Learning to play guitar is to some extent about eye-hand coordination. Ironically, that can be more difficult for anyone who grew up in the post-video games era. In a video game, the action is carried out for you. In playing guitar, you have to carry it out. But there are similarities too. In a video game small finger movements make the action happen. The movements are different, but small guitar fingerings can produce large results.

Learning to do that doesn’t happen overnight - it takes long hours of practice. Except for the truly gifted, it will take a year or more to learn anything beyond the basics. Long before that year is up, you should be able to play basic chords and do basic scales with ease. Those can be learned in a few weeks or months at most, for almost everyone. If that’s the level you’re satisfied with, at least at first, that’s great.

But playing guitar is, in one way, like playing piano. You can learn which keys to press on a piano keyboard and play a few chords. The result will be music. But to learn to play a song, then more, requires long practice. The same is true of guitar.

There are a half-dozen simple chords that will get you started. Many songs are little more than combinations of those. Simple diagrams can show you where to place your fingers, and you’ll become comfortable with that in a few weeks or less. But to really play a song means learning to play individual notes, at the right rhythm and in the right order, without fumbling. To do that, there’s no substitute for practice.

But practice doesn’t have to be torture. Unlike, say, the violin where the sound that comes out is horrendous for a year or more, you can make pleasant sounds quickly. You can soon add to your basic store of simple chords, by learning parts of a few of your favorite riffs. You won’t be Eric Clapton or Eddie Van Halen right away. They spent years practicing to reach that level. But you can enjoy yourself on the way.

Part of the incentive to practice more comes from those small moments of increasing mastery, as you learn more and more.
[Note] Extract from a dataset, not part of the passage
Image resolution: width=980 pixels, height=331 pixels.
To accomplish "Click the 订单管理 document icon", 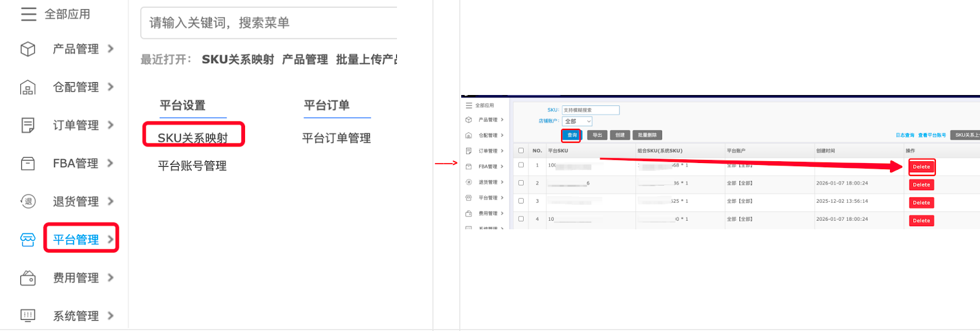I will (x=28, y=126).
Like any instrument, as you get comfortable with the basics, then move a little beyond, you can begin to put small pieces together into a larger whole. You can move from a chord here and there, to an entire series of chords. You can move from a few notes, to an entire melody.

Set aside time each day, an hour at least, away from distractions. Regular repetition is important learning a new language, and the same principle applies to learning guitar. Your mind needs uninterrupted time to train your finger, hand and arm muscles and vice-versa.

Learn the basic symbols of sheet music. You don’t have to learn everything about music right away, but you’ll save a lot of time if you make an effort to approach it as more than just a random experiment. Getting some guidance from sheet music, diagrams and the like will accelerate your progress ten-fold.